十二月的寒风像刀子一样刮在脸上,刺得人皮肤生疼。
在华康私立医院的设备维修室里,却是一片忙碌的景象,空气中弥漫着消毒水的气味和设备运行的低鸣声。
韩静茹刚从一台精密医疗设备旁退下来,疲惫地摘下沾满灰尘的手套,双眼布满了红血丝,身上那件洗得发白的蓝色工作服上满是油渍和污点。
这已经是她这个月第三次为了抢修医院的医疗设备,连续在维修室加班超过三十个小时了。
“韩姐,您真是咱们医院的救星啊!”年轻的实习生小赵心疼地递过来一个陶瓷杯,里面装着泡得有些发苦的浓茶,“您先歇会儿,剩下的活儿我们来弄吧。”
韩静茹接过杯子,吹了吹上面漂着的茶叶沫,苦笑着摇了摇头:“没事儿,干惯了,医院的设备不能停,病人还等着用呢。”
她在华康医院干了三十年,从一个刚出校门的年轻姑娘,成长为全院公认的医疗设备维修专家,堪称技术上的“活宝典”。
然而正是这样的一位技术骨干,却因为5万块钱瞬间看清了人间冷暖……
01
这三十年,她修过无数进口医疗设备,解决过许多连外国专家都束手无策的疑难杂症。
同事们都说,她是设备科的“定海神针”,再复杂的故障,只要她一出手,基本都能搞定。
但韩静茹心里清楚,多年来的高强度工作,已经让她身心俱疲,像油灯烧尽了最后一滴油。
连年的加班,没有节假日,没有休息时间,甚至连和家人好好吃顿饭都成了遥不可及的梦想。
她的丈夫受不了她把医院当家的生活,五年前跟她离了婚,如今她孤身一人,生活里除了工作,还是工作。
“韩姐,大事儿不好了!三号手术室那台德国进口的‘莱茵’CT机又出故障了,屏幕报错,停机了!德国厂家的远程连线查了半天,也没找出问题!”一个技术员满头大汗地跑来报告。
韩静茹叹了口气,放下茶杯,重新戴上那双沾满油污的手套:“走,我去看看。”
这就是她的日常,永远有修不完的医疗设备,处理不完的突发故障。
在三号手术室,庞大的CT机安静地停在那里,屏幕上的红灯不停闪烁,像在发出警告。
周围围了一群医护人员和技术员,个个束手无策,焦急地讨论着。
“主控系统报错,电路板可能有问题,显示屏上跳出了十几个错误代码。
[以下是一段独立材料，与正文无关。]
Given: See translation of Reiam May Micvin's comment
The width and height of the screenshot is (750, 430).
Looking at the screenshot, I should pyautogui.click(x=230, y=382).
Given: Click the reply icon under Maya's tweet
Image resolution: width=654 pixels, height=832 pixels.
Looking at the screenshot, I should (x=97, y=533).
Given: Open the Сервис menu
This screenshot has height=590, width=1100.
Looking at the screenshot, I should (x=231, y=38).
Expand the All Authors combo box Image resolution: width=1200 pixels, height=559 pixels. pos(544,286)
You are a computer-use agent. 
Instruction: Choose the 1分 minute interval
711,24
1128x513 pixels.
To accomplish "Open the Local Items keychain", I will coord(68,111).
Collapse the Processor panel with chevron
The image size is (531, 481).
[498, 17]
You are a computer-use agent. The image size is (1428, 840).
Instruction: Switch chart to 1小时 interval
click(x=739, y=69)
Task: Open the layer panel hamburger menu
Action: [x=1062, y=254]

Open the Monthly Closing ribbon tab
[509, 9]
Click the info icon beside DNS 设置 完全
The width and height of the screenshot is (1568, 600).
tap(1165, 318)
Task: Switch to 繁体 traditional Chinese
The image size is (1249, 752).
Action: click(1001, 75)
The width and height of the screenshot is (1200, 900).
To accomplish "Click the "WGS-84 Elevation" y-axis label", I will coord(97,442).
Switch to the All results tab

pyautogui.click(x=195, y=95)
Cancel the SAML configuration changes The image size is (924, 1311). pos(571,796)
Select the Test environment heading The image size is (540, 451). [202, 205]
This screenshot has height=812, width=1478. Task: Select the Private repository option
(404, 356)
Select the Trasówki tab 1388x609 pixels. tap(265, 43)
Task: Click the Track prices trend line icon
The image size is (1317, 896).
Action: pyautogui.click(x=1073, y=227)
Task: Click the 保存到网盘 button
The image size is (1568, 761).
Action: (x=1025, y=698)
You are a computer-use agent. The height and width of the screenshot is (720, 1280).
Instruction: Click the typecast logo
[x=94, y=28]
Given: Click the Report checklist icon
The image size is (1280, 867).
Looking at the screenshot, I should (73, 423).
”设备科主任老陈急得满头汗,“德国那边说可能是核心模块坏了,得送回原厂修,至少要等半年!”
韩静茹没吭声,默默绕着CT机走了一圈,时而倾听设备的运行声音,时而用手触摸冰冷的机身,仿佛能感受到设备的“脉搏”。
“把备用电源的继电器切换到手动模式。”韩静茹突然开口,声音平静但带着不容置疑的权威。
“切换继电器?德国专家说不能随便动,不然可能会烧坏主板!”一个年轻技术员急忙反驳。
“那就让他们飞过来修!”韩静茹瞪了他一眼,“这是设备,不是祖宗牌位!按我说的做!”
在她的指挥下,设备科的同事们迅速行动起来。
几个年轻的技术员拿来专业工具,小心翼翼地调整继电器的设置。
韩静茹则亲自站在操作台前,手指在复杂的控制面板上快速操作,像在弹奏一首无声的乐曲。
调试持续了整整两个小时,从下午两点一直忙到四点多。
当CT机终于发出一声平稳的低鸣,屏幕恢复正常时,手术室里爆发出了一阵欢呼。
“太牛了!韩姐又把这台机器救活了!”主任老陈激动地拍着她的肩膀,“韩姐,你这技术,全国都找不出第二个!”
韩静茹摘下手套,露出一丝疲惫但满足的笑容:“只要设备能正常运转,病人能用上就行。”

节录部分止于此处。